* _Records from a data source_:
◆ ◆ ◆ ◆ ◆

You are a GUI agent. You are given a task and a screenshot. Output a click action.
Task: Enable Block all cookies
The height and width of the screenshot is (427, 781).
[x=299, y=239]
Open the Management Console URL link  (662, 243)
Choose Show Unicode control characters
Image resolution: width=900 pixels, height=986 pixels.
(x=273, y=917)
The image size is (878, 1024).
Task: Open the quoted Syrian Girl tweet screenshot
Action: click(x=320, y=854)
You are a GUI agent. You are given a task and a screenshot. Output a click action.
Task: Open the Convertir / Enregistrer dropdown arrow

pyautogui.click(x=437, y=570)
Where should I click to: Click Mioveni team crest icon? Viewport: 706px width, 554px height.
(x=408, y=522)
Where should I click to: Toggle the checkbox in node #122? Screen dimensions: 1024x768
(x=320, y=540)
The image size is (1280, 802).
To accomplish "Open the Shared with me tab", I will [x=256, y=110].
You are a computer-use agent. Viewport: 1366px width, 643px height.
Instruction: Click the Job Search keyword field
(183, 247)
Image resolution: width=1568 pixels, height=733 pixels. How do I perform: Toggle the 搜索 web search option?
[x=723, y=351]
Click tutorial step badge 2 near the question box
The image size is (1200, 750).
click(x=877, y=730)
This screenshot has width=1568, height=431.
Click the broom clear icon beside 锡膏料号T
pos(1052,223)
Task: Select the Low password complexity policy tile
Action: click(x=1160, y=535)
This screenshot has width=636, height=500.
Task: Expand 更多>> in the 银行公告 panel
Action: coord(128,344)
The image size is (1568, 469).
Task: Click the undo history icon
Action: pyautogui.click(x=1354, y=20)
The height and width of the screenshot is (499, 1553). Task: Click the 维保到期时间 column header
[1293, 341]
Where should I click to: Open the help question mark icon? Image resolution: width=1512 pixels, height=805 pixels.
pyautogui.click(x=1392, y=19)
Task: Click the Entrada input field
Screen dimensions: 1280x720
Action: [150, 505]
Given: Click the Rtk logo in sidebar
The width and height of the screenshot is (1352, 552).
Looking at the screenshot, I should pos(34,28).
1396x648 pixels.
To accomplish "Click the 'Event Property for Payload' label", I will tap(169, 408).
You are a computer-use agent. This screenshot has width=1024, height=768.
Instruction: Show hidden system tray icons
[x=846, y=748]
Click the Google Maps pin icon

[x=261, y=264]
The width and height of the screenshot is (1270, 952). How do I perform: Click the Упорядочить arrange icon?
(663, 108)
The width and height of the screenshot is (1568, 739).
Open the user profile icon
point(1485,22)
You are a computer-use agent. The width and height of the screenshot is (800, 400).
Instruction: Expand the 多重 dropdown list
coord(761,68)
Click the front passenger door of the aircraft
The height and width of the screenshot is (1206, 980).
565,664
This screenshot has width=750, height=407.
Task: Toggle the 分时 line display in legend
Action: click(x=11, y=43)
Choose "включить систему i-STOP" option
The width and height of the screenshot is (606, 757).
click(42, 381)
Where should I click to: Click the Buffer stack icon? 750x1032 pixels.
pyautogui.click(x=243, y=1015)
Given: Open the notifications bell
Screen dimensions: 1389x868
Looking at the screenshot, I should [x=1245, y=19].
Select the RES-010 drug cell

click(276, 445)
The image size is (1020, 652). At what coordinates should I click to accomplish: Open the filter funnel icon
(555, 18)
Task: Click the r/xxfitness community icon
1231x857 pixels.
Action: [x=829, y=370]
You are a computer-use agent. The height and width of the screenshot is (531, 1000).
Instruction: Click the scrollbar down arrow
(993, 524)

◆ ◆ ◆ ◆ ◆

Without leaving anything out, quote all the data.

You are a GUI agent. You are given a task and a screenshot. Output a click action.
Task: Enable Block all cookies
The height and width of the screenshot is (427, 781).
[x=299, y=239]
Open the Management Console URL link  (662, 243)
Choose Show Unicode control characters
Image resolution: width=900 pixels, height=986 pixels.
(x=273, y=917)
The image size is (878, 1024).
Task: Open the quoted Syrian Girl tweet screenshot
Action: click(x=320, y=854)
You are a GUI agent. You are given a task and a screenshot. Output a click action.
Task: Open the Convertir / Enregistrer dropdown arrow

pyautogui.click(x=437, y=570)
Where should I click to: Click Mioveni team crest icon? Viewport: 706px width, 554px height.
(x=408, y=522)
Where should I click to: Toggle the checkbox in node #122? Screen dimensions: 1024x768
(x=320, y=540)
The image size is (1280, 802).
To accomplish "Open the Shared with me tab", I will [x=256, y=110].
You are a computer-use agent. Viewport: 1366px width, 643px height.
Instruction: Click the Job Search keyword field
(183, 247)
Image resolution: width=1568 pixels, height=733 pixels. How do I perform: Toggle the 搜索 web search option?
[x=723, y=351]
Click tutorial step badge 2 near the question box
The image size is (1200, 750).
click(x=877, y=730)
This screenshot has width=1568, height=431.
Click the broom clear icon beside 锡膏料号T
pos(1052,223)
Task: Select the Low password complexity policy tile
Action: click(x=1160, y=535)
This screenshot has width=636, height=500.
Task: Expand 更多>> in the 银行公告 panel
Action: coord(128,344)
The image size is (1568, 469).
Task: Click the undo history icon
Action: pyautogui.click(x=1354, y=20)
The height and width of the screenshot is (499, 1553). Task: Click the 维保到期时间 column header
[1293, 341]
Where should I click to: Open the help question mark icon? Image resolution: width=1512 pixels, height=805 pixels.
pyautogui.click(x=1392, y=19)
Task: Click the Entrada input field
Screen dimensions: 1280x720
Action: [150, 505]
Given: Click the Rtk logo in sidebar
The width and height of the screenshot is (1352, 552).
Looking at the screenshot, I should pos(34,28).
1396x648 pixels.
To accomplish "Click the 'Event Property for Payload' label", I will tap(169, 408).
You are a computer-use agent. This screenshot has width=1024, height=768.
Instruction: Show hidden system tray icons
[x=846, y=748]
Click the Google Maps pin icon

[x=261, y=264]
The width and height of the screenshot is (1270, 952). How do I perform: Click the Упорядочить arrange icon?
(663, 108)
The width and height of the screenshot is (1568, 739).
Open the user profile icon
point(1485,22)
You are a computer-use agent. The width and height of the screenshot is (800, 400).
Instruction: Expand the 多重 dropdown list
coord(761,68)
Click the front passenger door of the aircraft
The height and width of the screenshot is (1206, 980).
565,664
This screenshot has width=750, height=407.
Task: Toggle the 分时 line display in legend
Action: click(x=11, y=43)
Choose "включить систему i-STOP" option
The width and height of the screenshot is (606, 757).
click(42, 381)
Where should I click to: Click the Buffer stack icon? 750x1032 pixels.
pyautogui.click(x=243, y=1015)
Given: Open the notifications bell
Screen dimensions: 1389x868
Looking at the screenshot, I should [x=1245, y=19].
Select the RES-010 drug cell

click(276, 445)
The image size is (1020, 652). At what coordinates should I click to accomplish: Open the filter funnel icon
(555, 18)
Task: Click the r/xxfitness community icon
1231x857 pixels.
Action: [x=829, y=370]
You are a computer-use agent. The height and width of the screenshot is (531, 1000).
Instruction: Click the scrollbar down arrow
(993, 524)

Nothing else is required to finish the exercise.